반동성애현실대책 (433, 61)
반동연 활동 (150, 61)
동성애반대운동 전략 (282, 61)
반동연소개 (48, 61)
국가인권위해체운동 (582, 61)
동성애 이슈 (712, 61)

#### [Brief]
Output the listing above in its entirety, exactly as given.

#### [Problem solution]
반동성애현실대책 (433, 61)
반동연 활동 (150, 61)
동성애반대운동 전략 (282, 61)
반동연소개 (48, 61)
국가인권위해체운동 (582, 61)
동성애 이슈 (712, 61)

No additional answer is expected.